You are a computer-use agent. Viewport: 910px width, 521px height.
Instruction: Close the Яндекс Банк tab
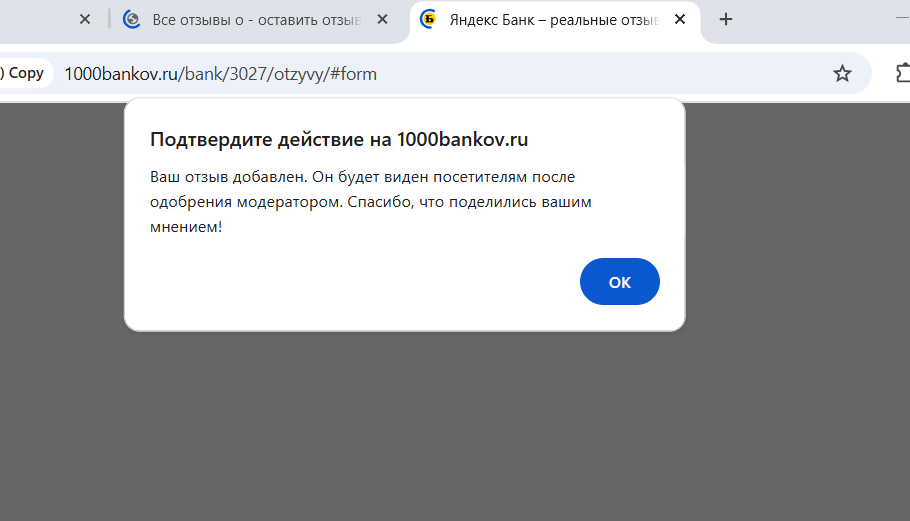679,19
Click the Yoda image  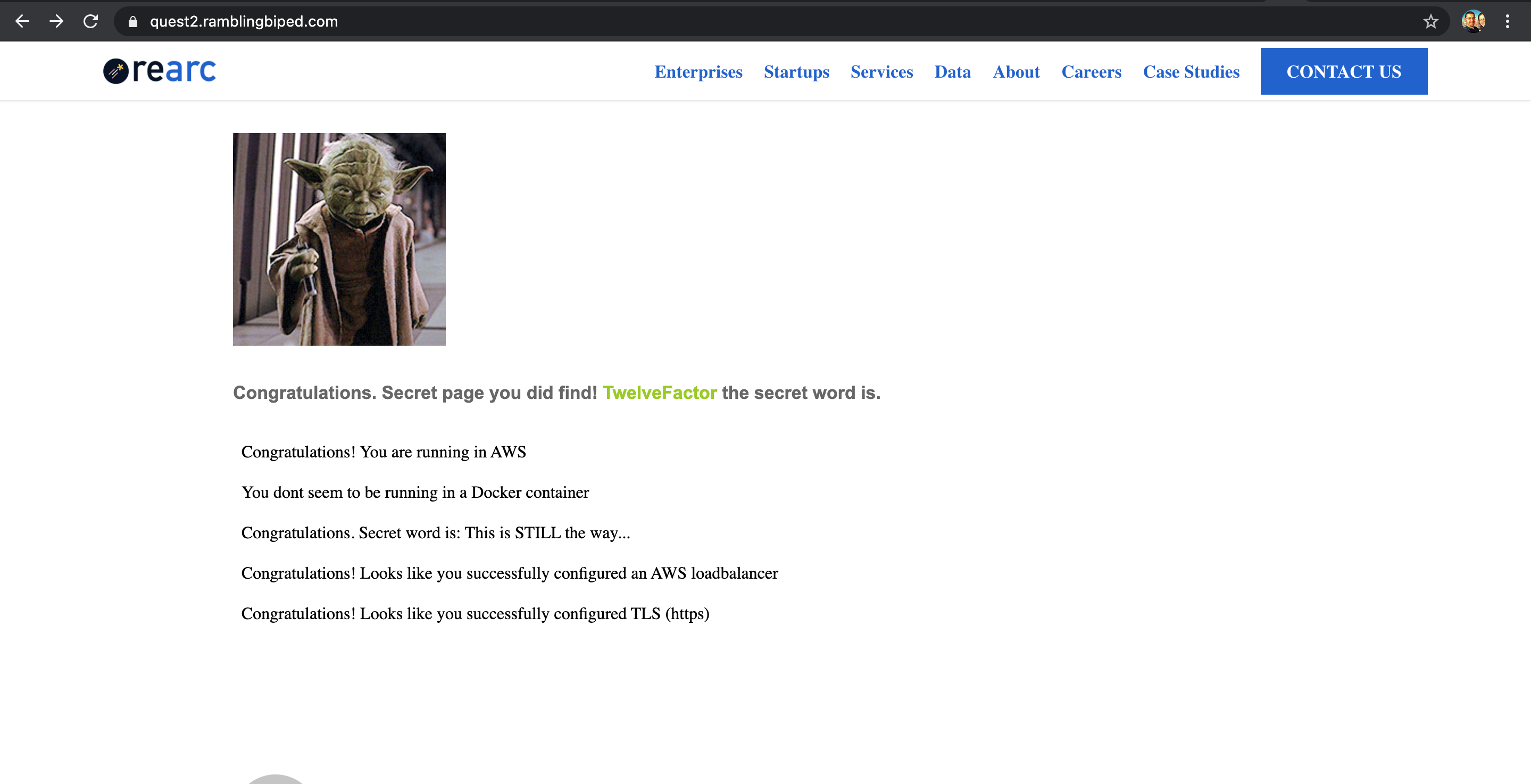click(x=339, y=239)

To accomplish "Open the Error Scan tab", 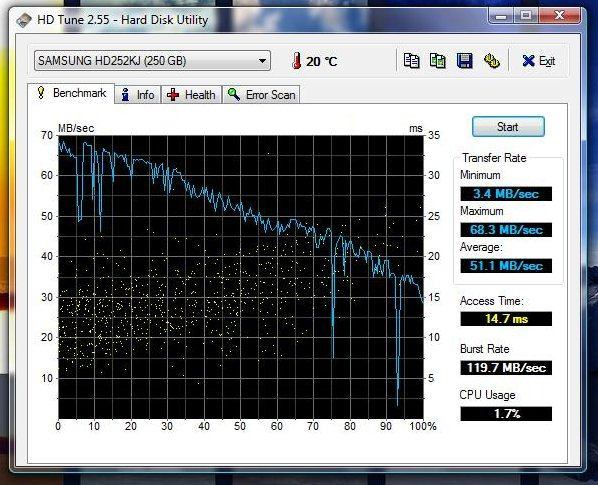I will (261, 95).
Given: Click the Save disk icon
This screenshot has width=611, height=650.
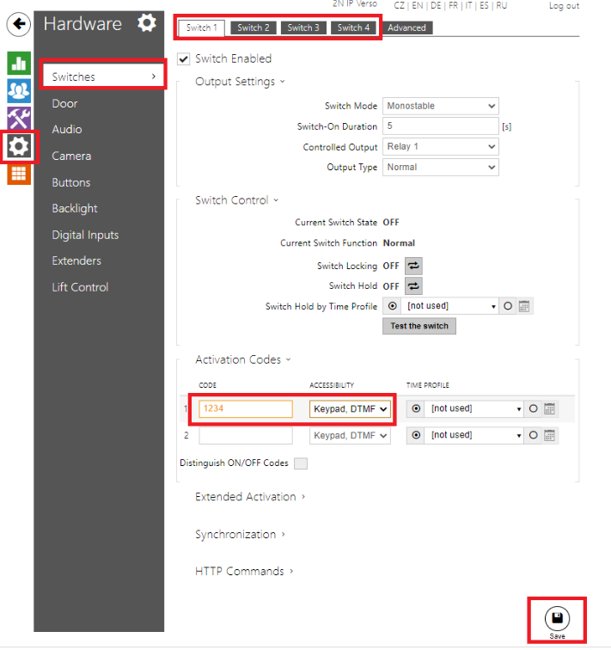Looking at the screenshot, I should coord(556,617).
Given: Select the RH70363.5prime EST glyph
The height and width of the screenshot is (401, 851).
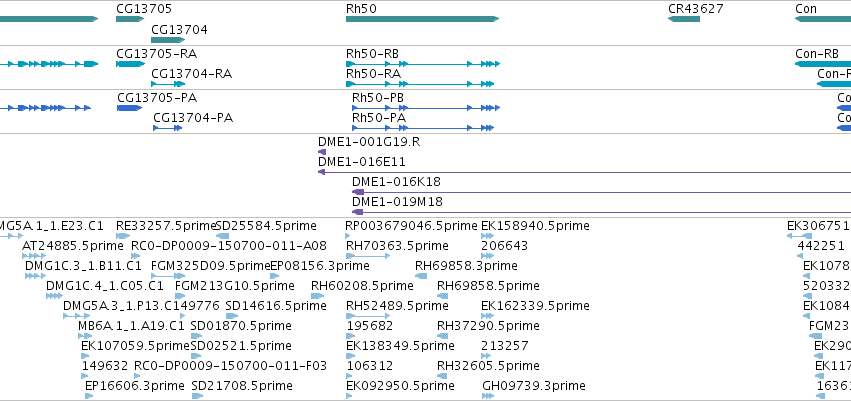Looking at the screenshot, I should coord(368,256).
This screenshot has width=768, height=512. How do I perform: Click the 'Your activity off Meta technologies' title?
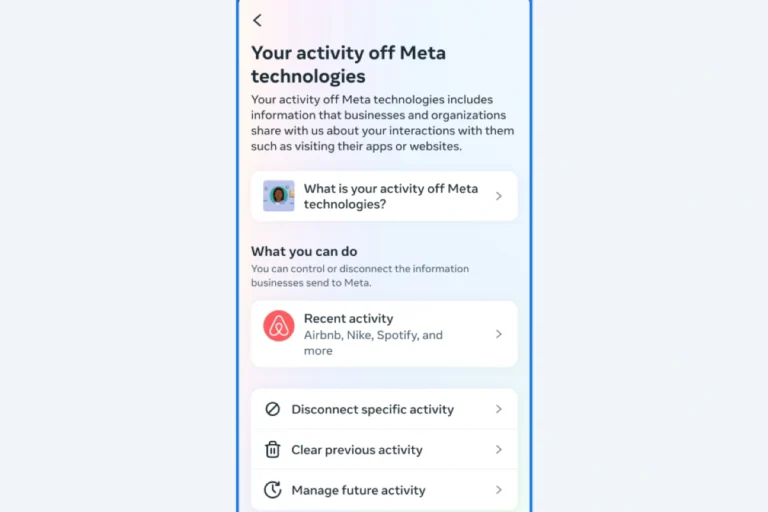coord(348,64)
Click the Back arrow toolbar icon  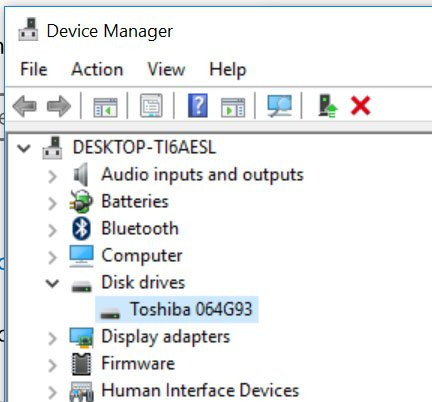pos(24,106)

● **Work to complete**
Begin at the line that has "Given: Click the Save disk icon" and stop after the line that has "coord(348,64)", writing those lines out again with "Given" switched to "Task" and everything else unchanged. Leave the pictures out.

● **Result**
Task: Click the Save disk icon
This screenshot has width=611, height=650.
Looking at the screenshot, I should coord(556,617).
Task: Select the RH70363.5prime EST glyph
The height and width of the screenshot is (401, 851).
Looking at the screenshot, I should coord(368,256).
This screenshot has width=768, height=512. How do I perform: Click the 'Your activity off Meta technologies' title?
coord(348,64)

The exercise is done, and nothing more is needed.